• [Problem requirements]
Taking the listing below, restate word for word each line from the line with "The height and width of the screenshot is (1002, 1115)." to the line with "Task: Select the medium font size button", ends included, and stop there.

[Start of section]

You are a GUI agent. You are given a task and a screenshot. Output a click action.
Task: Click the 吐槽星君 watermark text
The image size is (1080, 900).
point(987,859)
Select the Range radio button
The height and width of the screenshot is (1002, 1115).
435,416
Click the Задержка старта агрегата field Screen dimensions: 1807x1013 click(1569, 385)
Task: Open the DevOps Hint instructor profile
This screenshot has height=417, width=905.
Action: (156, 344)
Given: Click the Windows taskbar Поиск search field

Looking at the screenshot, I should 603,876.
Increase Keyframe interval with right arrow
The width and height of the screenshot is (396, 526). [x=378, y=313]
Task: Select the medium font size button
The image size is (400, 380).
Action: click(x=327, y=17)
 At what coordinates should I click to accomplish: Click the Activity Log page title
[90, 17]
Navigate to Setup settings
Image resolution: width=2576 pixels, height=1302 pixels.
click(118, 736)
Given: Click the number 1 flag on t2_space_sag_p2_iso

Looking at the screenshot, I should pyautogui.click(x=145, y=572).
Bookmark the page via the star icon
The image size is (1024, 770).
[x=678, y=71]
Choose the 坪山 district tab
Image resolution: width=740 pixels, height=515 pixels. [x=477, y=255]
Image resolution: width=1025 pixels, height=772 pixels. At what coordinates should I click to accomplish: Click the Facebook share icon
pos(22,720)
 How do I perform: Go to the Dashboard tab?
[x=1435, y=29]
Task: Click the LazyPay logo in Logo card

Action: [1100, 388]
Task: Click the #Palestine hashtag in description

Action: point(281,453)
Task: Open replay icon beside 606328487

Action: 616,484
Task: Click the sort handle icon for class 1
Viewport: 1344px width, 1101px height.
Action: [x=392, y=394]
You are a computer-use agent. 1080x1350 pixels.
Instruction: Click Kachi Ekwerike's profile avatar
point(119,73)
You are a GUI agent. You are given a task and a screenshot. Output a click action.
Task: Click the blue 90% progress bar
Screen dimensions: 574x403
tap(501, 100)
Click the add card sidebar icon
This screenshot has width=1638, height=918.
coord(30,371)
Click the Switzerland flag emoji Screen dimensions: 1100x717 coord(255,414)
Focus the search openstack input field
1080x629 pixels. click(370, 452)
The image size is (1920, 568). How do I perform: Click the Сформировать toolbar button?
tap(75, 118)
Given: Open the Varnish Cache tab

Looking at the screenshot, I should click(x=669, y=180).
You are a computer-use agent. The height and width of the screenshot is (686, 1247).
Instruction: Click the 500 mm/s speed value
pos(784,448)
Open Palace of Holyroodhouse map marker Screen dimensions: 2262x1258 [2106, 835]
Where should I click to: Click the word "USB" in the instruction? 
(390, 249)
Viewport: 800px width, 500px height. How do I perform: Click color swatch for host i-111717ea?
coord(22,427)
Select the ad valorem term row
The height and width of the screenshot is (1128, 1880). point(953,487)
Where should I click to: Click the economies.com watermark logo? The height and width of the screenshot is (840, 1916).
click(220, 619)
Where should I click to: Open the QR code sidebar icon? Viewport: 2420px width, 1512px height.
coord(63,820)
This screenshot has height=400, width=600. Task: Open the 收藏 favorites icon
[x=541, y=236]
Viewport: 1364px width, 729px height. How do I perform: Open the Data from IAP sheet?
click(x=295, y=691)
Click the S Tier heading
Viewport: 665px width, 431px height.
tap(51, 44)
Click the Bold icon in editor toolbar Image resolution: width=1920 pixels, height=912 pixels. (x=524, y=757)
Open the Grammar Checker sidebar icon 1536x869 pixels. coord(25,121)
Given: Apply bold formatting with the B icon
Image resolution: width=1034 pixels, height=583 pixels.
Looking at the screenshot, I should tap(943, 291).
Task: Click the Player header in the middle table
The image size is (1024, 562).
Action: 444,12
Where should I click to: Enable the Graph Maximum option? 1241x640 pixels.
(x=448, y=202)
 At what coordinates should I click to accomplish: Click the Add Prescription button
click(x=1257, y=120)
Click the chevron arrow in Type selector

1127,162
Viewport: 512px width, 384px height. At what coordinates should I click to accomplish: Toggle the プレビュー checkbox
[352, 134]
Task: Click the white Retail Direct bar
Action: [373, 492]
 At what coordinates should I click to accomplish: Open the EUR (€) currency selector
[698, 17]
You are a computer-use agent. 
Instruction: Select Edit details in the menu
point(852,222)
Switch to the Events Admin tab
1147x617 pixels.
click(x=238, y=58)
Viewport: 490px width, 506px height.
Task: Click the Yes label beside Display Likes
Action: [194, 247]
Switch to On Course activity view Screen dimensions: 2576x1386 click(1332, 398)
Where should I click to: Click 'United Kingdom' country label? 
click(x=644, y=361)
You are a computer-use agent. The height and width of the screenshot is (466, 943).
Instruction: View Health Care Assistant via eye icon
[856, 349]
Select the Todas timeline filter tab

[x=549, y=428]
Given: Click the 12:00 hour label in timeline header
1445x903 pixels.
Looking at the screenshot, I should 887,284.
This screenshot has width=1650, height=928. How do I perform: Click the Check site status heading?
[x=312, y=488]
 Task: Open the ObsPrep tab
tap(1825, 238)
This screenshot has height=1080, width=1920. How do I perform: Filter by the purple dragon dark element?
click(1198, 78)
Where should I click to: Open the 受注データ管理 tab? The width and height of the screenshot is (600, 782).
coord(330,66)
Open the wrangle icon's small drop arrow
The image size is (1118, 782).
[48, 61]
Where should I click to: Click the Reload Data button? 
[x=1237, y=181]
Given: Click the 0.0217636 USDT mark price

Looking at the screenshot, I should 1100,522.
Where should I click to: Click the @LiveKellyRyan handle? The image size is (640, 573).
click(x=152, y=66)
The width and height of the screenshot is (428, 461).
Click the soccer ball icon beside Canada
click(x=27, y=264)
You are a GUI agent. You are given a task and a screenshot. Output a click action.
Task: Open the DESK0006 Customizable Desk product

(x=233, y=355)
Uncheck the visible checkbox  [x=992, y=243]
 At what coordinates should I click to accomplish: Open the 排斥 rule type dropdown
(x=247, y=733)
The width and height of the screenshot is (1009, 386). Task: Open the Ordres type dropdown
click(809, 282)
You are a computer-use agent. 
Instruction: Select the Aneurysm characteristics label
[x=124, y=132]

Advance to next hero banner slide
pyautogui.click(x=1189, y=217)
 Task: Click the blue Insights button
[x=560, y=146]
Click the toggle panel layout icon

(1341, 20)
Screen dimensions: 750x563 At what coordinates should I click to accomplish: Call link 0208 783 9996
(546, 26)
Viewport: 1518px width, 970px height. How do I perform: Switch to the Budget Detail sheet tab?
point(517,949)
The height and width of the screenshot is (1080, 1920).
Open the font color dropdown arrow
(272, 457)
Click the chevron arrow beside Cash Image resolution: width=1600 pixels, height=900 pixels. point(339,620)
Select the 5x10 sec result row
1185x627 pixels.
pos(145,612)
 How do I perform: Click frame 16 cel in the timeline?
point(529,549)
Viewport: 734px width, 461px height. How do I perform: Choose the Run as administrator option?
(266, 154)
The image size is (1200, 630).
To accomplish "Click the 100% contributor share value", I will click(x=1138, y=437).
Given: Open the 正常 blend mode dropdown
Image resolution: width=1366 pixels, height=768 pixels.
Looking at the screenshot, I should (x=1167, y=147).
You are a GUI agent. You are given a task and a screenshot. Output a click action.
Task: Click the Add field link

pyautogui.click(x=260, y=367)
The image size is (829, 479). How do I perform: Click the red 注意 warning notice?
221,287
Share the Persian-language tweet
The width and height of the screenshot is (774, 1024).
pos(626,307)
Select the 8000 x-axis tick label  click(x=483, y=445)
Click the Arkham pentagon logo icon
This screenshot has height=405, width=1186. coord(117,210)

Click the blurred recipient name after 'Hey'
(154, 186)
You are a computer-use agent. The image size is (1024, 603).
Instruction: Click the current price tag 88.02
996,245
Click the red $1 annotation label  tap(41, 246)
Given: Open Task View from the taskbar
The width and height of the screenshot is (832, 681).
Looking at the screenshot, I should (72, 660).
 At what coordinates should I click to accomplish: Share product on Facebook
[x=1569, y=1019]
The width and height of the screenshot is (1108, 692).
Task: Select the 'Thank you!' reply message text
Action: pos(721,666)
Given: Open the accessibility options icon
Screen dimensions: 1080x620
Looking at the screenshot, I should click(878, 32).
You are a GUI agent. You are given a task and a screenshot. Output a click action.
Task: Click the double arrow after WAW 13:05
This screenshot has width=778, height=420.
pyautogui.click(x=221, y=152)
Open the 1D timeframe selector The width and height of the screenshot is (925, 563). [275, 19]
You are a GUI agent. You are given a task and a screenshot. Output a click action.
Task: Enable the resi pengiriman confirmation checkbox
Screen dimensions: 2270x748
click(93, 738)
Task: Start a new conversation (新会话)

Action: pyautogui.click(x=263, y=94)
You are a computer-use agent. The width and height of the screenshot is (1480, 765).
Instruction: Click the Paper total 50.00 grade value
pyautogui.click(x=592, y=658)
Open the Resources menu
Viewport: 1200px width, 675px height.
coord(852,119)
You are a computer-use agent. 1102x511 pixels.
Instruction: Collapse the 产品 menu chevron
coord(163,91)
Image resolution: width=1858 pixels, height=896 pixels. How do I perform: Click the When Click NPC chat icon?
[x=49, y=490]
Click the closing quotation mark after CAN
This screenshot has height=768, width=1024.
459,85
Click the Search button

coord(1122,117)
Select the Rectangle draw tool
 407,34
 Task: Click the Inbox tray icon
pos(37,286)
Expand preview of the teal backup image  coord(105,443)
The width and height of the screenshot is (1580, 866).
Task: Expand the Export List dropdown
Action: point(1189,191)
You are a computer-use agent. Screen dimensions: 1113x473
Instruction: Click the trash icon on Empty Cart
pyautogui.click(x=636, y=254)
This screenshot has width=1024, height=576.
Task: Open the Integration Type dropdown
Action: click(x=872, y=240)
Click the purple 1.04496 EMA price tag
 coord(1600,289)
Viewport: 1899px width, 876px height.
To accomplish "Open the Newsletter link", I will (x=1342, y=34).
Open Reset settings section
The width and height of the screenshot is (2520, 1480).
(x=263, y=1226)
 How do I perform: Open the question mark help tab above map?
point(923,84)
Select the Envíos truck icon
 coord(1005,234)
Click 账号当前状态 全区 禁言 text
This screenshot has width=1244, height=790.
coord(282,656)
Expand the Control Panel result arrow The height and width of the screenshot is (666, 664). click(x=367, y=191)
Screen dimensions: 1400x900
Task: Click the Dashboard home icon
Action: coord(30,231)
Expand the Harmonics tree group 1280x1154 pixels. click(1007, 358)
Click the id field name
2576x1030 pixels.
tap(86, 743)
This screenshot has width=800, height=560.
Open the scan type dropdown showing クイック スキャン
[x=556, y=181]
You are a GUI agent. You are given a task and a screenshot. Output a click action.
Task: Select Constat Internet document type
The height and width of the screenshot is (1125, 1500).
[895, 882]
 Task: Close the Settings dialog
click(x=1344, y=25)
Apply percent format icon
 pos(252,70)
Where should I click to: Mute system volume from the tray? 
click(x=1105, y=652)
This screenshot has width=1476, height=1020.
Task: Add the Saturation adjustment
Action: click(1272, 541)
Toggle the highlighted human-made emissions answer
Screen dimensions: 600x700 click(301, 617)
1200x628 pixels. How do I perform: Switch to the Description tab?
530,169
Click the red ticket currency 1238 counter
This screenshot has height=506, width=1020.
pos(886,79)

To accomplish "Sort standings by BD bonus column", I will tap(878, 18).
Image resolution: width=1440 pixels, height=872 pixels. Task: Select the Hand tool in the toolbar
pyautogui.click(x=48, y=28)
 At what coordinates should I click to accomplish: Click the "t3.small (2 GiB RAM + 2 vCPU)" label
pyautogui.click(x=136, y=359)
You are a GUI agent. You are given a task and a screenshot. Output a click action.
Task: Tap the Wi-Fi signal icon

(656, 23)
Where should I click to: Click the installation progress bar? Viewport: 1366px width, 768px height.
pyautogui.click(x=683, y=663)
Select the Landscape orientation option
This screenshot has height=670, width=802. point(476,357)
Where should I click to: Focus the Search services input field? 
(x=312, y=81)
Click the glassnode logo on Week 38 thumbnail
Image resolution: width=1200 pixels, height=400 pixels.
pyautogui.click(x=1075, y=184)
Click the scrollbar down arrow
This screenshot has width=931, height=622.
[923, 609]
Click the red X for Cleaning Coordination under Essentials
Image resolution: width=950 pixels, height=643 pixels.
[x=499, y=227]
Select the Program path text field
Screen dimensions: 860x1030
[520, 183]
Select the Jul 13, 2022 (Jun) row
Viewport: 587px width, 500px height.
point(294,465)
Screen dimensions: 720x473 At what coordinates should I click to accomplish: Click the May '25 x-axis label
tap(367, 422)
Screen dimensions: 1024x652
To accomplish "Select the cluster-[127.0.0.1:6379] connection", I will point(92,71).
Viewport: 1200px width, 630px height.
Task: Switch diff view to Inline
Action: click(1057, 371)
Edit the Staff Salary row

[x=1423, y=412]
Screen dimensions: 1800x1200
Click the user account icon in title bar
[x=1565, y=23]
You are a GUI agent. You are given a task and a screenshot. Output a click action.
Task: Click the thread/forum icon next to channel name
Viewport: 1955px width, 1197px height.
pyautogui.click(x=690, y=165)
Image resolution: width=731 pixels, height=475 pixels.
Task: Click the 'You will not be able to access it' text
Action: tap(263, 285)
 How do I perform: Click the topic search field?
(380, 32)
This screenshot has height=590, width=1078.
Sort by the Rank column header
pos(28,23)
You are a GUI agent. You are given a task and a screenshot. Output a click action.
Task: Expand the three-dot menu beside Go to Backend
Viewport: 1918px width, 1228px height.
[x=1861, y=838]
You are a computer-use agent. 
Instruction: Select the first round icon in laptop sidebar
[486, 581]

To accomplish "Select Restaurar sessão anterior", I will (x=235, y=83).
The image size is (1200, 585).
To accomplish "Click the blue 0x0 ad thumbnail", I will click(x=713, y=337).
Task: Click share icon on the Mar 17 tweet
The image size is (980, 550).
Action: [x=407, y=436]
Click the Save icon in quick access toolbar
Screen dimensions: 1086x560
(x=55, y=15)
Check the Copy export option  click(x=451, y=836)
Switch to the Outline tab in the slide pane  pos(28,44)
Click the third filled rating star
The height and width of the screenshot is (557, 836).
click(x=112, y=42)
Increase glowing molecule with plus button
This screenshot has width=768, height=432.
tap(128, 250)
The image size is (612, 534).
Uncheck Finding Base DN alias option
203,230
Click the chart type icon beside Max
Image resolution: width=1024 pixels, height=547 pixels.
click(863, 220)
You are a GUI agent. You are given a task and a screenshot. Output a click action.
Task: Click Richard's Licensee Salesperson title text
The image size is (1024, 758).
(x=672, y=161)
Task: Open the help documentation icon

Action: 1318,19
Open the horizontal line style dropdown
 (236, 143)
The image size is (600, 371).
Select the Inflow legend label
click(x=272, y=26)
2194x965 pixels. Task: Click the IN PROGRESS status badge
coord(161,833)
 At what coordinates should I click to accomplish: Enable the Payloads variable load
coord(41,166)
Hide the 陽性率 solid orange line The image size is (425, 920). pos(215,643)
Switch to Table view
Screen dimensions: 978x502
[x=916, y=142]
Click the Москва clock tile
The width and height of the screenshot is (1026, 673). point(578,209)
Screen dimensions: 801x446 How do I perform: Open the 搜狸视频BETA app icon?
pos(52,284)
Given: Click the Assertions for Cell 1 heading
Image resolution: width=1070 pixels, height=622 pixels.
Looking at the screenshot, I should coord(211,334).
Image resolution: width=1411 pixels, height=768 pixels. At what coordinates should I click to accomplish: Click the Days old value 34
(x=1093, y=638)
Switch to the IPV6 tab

[End of section]

• [Result]
The height and width of the screenshot is (1002, 1115).
435,416
Click the Задержка старта агрегата field Screen dimensions: 1807x1013 click(1569, 385)
Task: Open the DevOps Hint instructor profile
This screenshot has height=417, width=905.
Action: (156, 344)
Given: Click the Windows taskbar Поиск search field

Looking at the screenshot, I should 603,876.
Increase Keyframe interval with right arrow
The width and height of the screenshot is (396, 526). [x=378, y=313]
Task: Select the medium font size button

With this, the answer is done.